A falta de empatia em tempos de pandemia de coronavírus tornou-se muito evidente, segundo Cristina Ayoub Riche, professora do Núcleo de Estudos de Políticas Públicas em Direitos Humanos da UFRJ. “No Brasil, tem gente que acredita estar acima da lei e não tem compromisso com o bem comum. Temos relações simpáticas, com quem está próximo, mas falta empatia. Isso implica abrir mão do individual para o bem de todos. Esse momento de pandemia deveria servir para mostrar que sem cooperação, sem relação amorosa, sem compaixão e sem empatia não haverá solução para a espécie humana”, analisa Riche.
A professora tem se dedicado à questão da empatia e ressalta que não se trata apenas de uma habilidade comunicacional. É algo fundamental para uma solução que depende de cada um e de todos ao mesmo tempo.

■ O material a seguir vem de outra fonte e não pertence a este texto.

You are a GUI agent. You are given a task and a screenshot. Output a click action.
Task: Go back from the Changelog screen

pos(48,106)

A dificuldade em lidar com o coletivo também é citada pela antropóloga Ilana Strozenberg, professora da UFRJ: “A ideia de cidadania é complicada no Brasil. Na história, as leis nunca foram iguais para todos. Existe uma dificuldade de lidar com o coletivo, se ele for igualitário. A nossa sociedade está arraigada num comportamento pautado pela desigualdade. Para o brasileiro, uma marca de status é justamente não ser obrigado a respeitar as regras.”
Em mais um episódio violento, dois guardas civis municipais foram espancados por cerca de dez pessoas na última sexta-feira, ao tentar desfazer uma aglomeração em um baile funk no Centro Cívico, em Mogi das Cruzes, São Paulo. Quando os policiais chegaram, um dos carros foi interceptado pelos jovens. Os guardas contaram que, primeiro, eles quebraram o vidro traseiro com pedradas.

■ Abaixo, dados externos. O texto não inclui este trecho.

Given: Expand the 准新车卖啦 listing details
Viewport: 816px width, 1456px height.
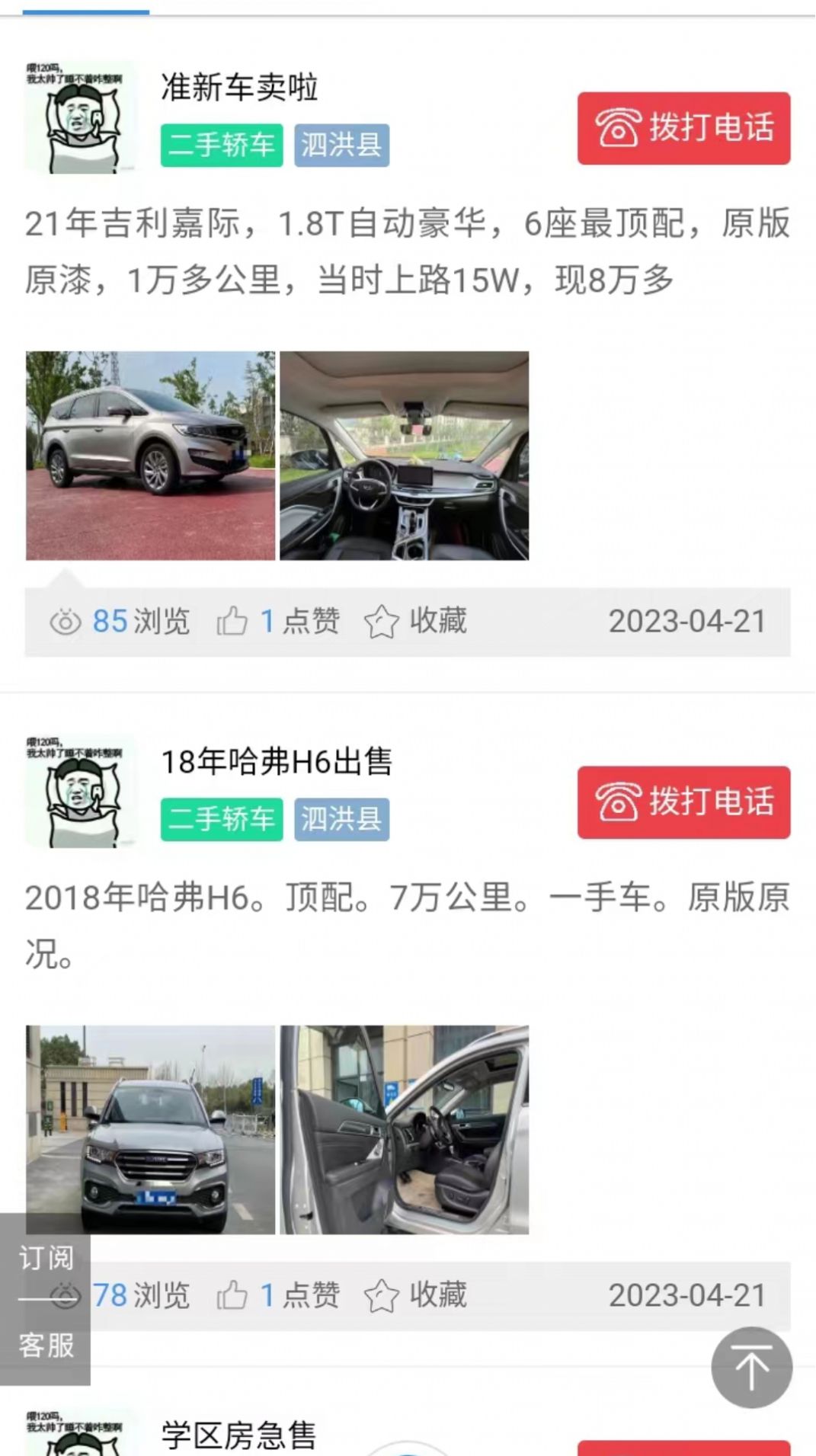Looking at the screenshot, I should 240,85.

Depois, tiraram os dois guardas do veículo – uma mulher de 42 anos e um homem de 56 anos – e passaram a espancá-los com socos, chutes e mais pedradas. Um guarda civil ficou desacordado no chão. No caso de Mogi, a sessão de espancamento foi gravada pelos próprios agressores. As informações são do jornal O Globo.